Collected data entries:
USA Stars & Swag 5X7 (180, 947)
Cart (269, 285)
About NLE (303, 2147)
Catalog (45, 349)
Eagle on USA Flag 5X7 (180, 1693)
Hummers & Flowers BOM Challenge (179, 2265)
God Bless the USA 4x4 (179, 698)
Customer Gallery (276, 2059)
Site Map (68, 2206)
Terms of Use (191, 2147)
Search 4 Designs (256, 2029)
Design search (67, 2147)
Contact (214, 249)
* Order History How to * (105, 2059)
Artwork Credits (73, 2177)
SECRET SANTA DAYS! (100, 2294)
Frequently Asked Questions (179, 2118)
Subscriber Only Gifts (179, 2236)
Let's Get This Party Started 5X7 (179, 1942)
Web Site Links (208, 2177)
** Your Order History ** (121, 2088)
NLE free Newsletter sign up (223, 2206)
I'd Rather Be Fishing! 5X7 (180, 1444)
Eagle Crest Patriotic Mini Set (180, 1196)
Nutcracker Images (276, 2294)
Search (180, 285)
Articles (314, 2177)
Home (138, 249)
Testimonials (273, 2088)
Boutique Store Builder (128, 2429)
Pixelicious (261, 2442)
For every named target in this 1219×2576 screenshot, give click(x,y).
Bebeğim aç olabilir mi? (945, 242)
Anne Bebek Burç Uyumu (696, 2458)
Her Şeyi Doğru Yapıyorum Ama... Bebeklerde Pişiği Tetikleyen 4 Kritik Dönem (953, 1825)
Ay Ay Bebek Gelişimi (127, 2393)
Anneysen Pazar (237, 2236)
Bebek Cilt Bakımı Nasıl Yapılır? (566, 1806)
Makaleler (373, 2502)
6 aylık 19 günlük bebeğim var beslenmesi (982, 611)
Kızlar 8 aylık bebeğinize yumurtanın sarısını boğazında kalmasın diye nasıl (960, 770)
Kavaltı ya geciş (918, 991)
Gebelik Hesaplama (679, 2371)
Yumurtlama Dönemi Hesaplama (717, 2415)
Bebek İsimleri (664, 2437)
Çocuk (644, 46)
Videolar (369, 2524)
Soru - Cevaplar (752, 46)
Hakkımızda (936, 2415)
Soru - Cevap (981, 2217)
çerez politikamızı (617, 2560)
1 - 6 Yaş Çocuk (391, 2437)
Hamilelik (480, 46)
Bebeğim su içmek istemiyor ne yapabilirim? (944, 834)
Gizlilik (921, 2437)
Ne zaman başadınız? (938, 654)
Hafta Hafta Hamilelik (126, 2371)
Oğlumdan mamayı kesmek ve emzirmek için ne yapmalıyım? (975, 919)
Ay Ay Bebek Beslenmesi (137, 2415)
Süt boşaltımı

### TASK DIRECTIONS
Starting from the line containing "Ne zaman başadınız? (938, 654)" and ending with the final line of the data, reproduce each line exactly as it appears, including no other lines.

### SOLUTION FOR THIS EXERCISE
Ne zaman başadınız? (938, 654)
Hafta Hafta Hamilelik (126, 2371)
Oğlumdan mamayı kesmek ve emzirmek için ne yapmalıyım? (975, 919)
Ay Ay Bebek Beslenmesi (137, 2415)
Süt boşaltımı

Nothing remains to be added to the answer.